Produce the same data once more, line for line.

------ Data in this exercise ------

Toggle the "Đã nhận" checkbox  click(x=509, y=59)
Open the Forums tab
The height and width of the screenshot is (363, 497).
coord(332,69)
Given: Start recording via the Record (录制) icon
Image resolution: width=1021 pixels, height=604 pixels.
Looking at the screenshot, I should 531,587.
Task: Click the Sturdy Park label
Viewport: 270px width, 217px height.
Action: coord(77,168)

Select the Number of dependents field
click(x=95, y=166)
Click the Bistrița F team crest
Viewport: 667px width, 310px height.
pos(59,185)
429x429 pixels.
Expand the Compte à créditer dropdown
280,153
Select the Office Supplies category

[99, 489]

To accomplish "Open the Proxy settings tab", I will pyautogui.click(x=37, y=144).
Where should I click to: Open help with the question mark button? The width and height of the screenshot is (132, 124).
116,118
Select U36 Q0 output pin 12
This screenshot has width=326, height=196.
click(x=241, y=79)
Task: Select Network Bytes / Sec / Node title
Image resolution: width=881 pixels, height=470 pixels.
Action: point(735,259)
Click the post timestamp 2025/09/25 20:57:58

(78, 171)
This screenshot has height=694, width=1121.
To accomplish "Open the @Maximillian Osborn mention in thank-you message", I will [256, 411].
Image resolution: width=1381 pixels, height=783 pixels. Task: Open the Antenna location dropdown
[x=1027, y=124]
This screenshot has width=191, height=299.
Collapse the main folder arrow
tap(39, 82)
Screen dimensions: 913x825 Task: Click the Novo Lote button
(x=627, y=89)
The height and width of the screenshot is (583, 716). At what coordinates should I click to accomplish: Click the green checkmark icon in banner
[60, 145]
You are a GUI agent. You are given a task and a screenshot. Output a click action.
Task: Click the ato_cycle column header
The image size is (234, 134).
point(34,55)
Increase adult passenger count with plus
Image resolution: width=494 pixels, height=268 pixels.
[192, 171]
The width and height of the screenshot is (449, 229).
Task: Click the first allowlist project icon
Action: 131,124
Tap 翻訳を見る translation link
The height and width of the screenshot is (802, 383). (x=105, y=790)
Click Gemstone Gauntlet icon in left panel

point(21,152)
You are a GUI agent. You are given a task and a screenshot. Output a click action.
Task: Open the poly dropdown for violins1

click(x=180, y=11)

------

#### [Written response]
Toggle the "Đã nhận" checkbox  click(x=509, y=59)
Open the Forums tab
The height and width of the screenshot is (363, 497).
coord(332,69)
Given: Start recording via the Record (录制) icon
Image resolution: width=1021 pixels, height=604 pixels.
Looking at the screenshot, I should 531,587.
Task: Click the Sturdy Park label
Viewport: 270px width, 217px height.
Action: coord(77,168)

Select the Number of dependents field
click(x=95, y=166)
Click the Bistrița F team crest
Viewport: 667px width, 310px height.
pos(59,185)
429x429 pixels.
Expand the Compte à créditer dropdown
280,153
Select the Office Supplies category

[99, 489]

To accomplish "Open the Proxy settings tab", I will pyautogui.click(x=37, y=144).
Where should I click to: Open help with the question mark button? The width and height of the screenshot is (132, 124).
116,118
Select U36 Q0 output pin 12
This screenshot has width=326, height=196.
click(x=241, y=79)
Task: Select Network Bytes / Sec / Node title
Image resolution: width=881 pixels, height=470 pixels.
Action: point(735,259)
Click the post timestamp 2025/09/25 20:57:58

(78, 171)
This screenshot has height=694, width=1121.
To accomplish "Open the @Maximillian Osborn mention in thank-you message", I will [256, 411].
Image resolution: width=1381 pixels, height=783 pixels. Task: Open the Antenna location dropdown
[x=1027, y=124]
This screenshot has width=191, height=299.
Collapse the main folder arrow
tap(39, 82)
Screen dimensions: 913x825 Task: Click the Novo Lote button
(x=627, y=89)
The height and width of the screenshot is (583, 716). At what coordinates should I click to accomplish: Click the green checkmark icon in banner
[60, 145]
You are a GUI agent. You are given a task and a screenshot. Output a click action.
Task: Click the ato_cycle column header
The image size is (234, 134).
point(34,55)
Increase adult passenger count with plus
Image resolution: width=494 pixels, height=268 pixels.
[192, 171]
The width and height of the screenshot is (449, 229).
Task: Click the first allowlist project icon
Action: 131,124
Tap 翻訳を見る translation link
The height and width of the screenshot is (802, 383). (x=105, y=790)
Click Gemstone Gauntlet icon in left panel

point(21,152)
You are a GUI agent. You are given a task and a screenshot. Output a click action.
Task: Open the poly dropdown for violins1

click(x=180, y=11)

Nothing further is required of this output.